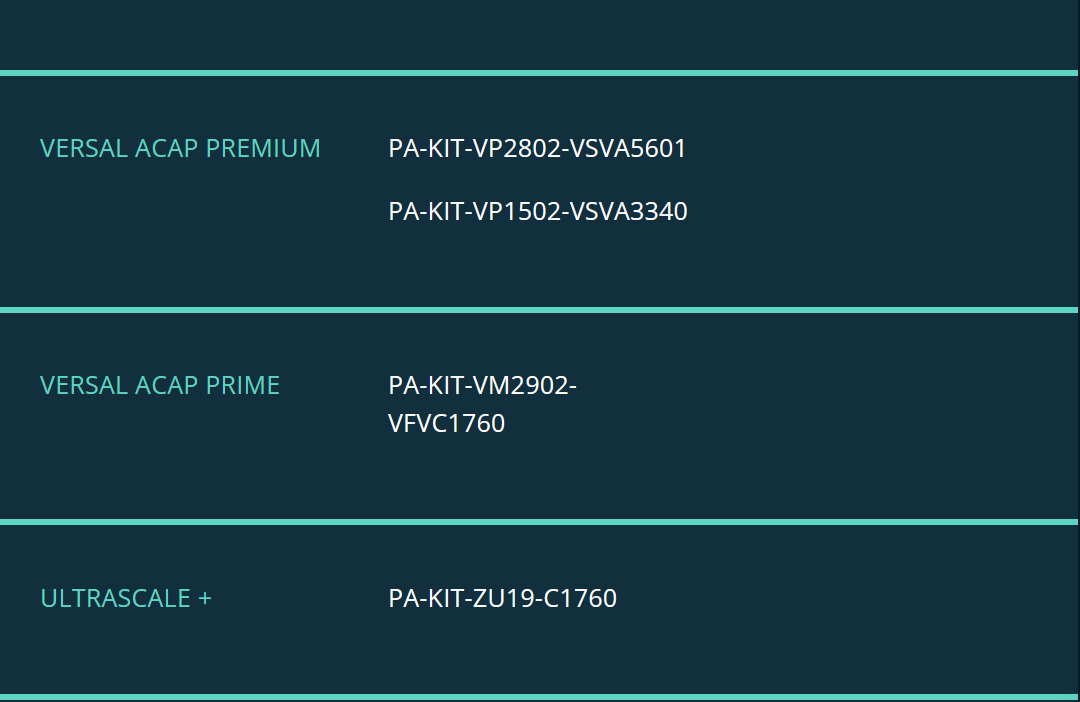Click the divider between PRIME and ULTRASCALE rows
Screen dimensions: 1080x702
coord(540,522)
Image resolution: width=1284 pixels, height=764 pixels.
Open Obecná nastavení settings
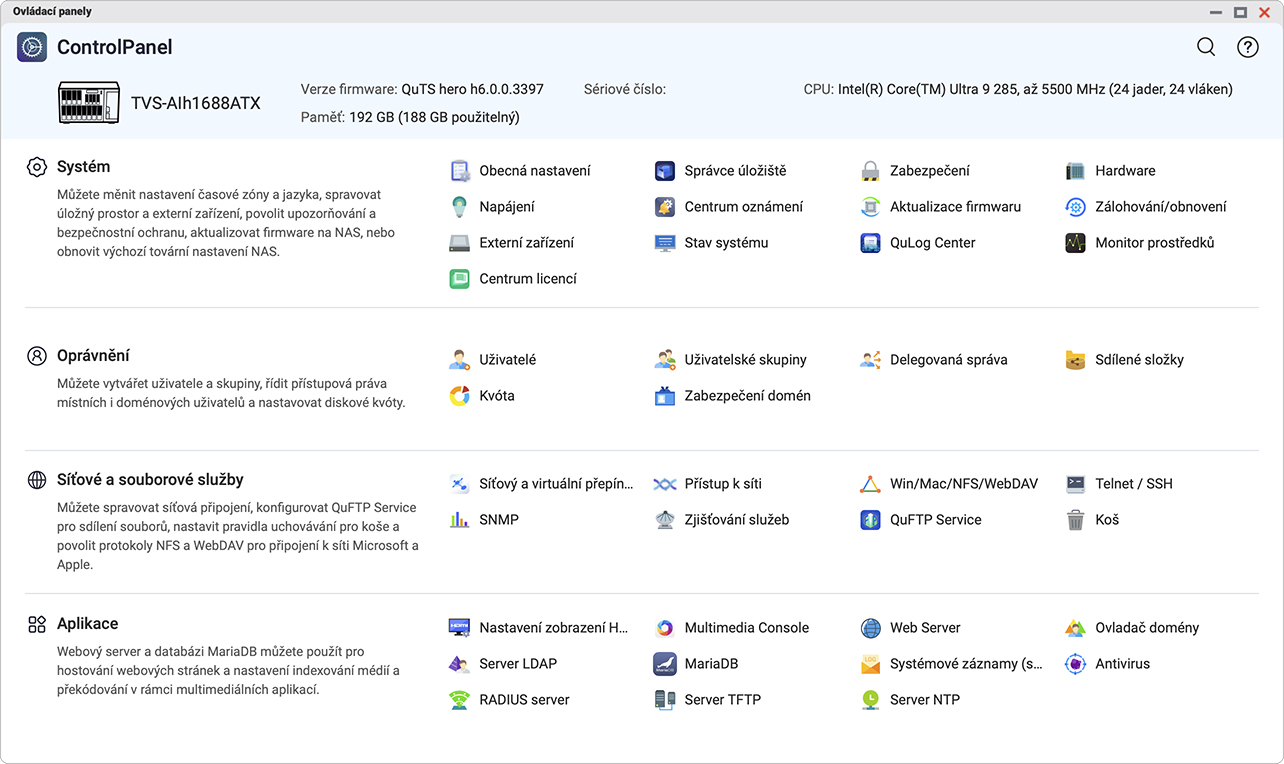point(534,171)
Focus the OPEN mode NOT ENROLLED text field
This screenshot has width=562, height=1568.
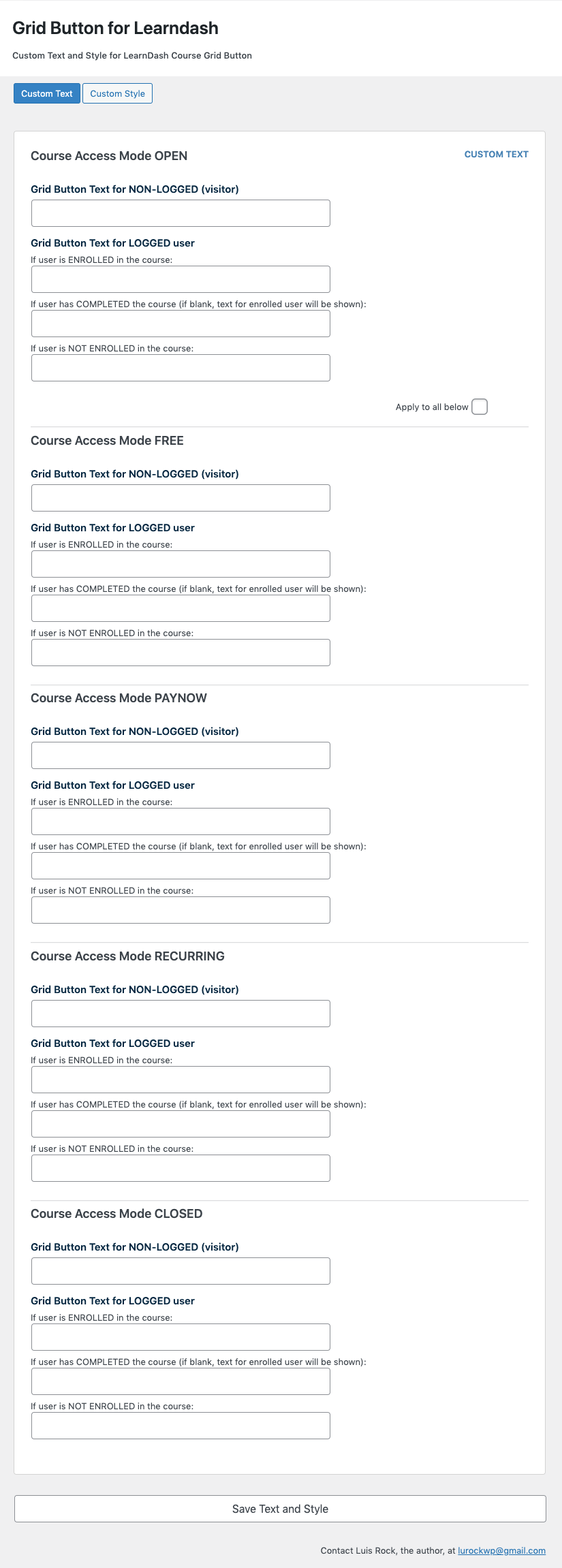[x=181, y=368]
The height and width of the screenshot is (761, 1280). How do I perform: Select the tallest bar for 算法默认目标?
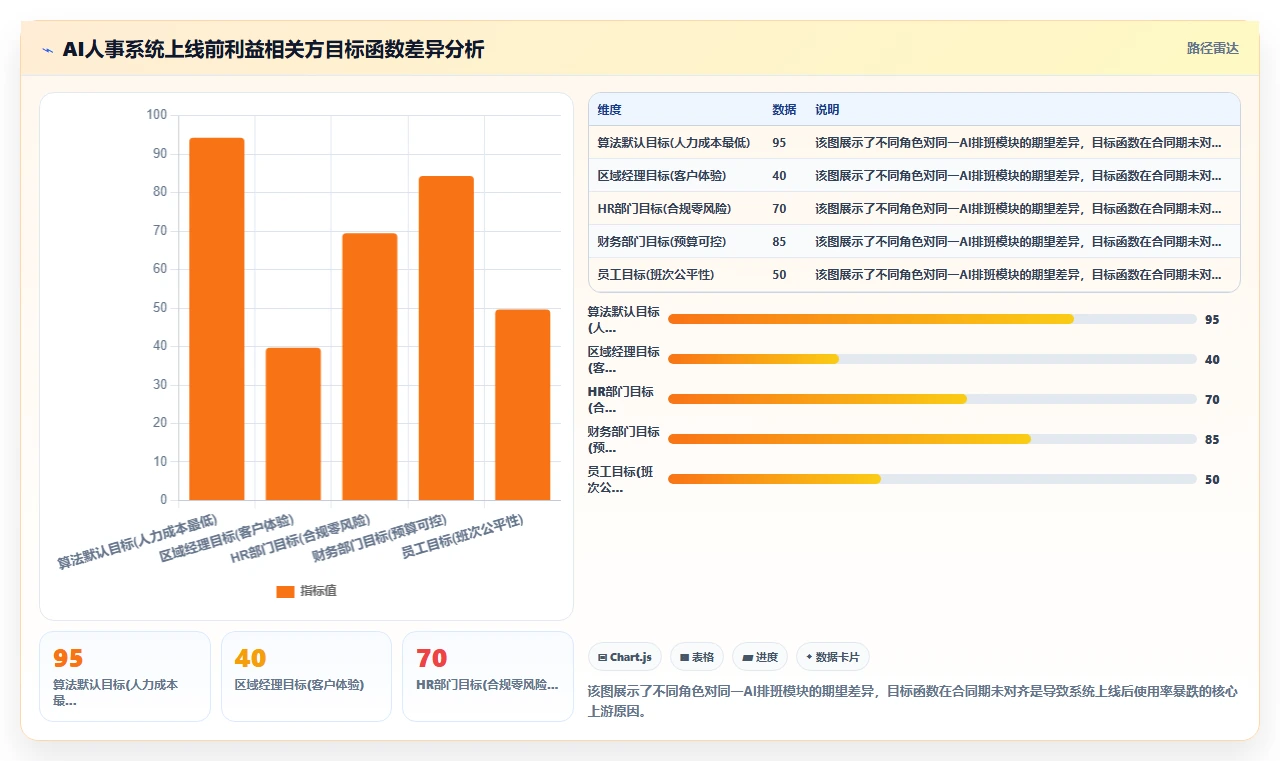217,319
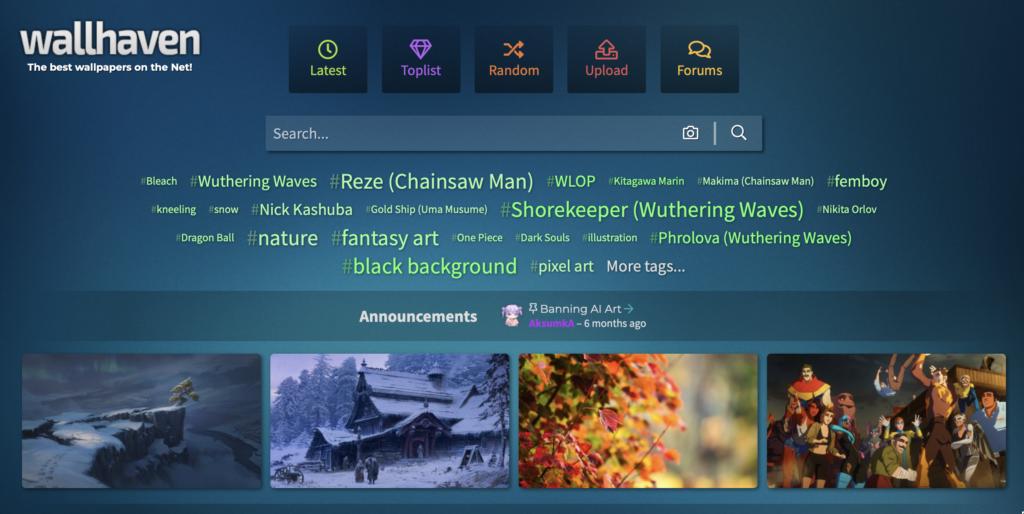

ABOUT THIS EXERCISE —
Starting at the line that holds "Image resolution: width=1284", print each line through the last one of the entries above, exactly and with both ends included; no pictures.

EXPECTED ANSWER —
Image resolution: width=1284 pixels, height=764 pixels.
Open Obecná nastavení settings
point(534,171)
Focus the OPEN mode NOT ENROLLED text field
This screenshot has width=562, height=1568.
[x=181, y=368]
The height and width of the screenshot is (761, 1280). How do I perform: Select the tallest bar for 算法默认目标?
217,319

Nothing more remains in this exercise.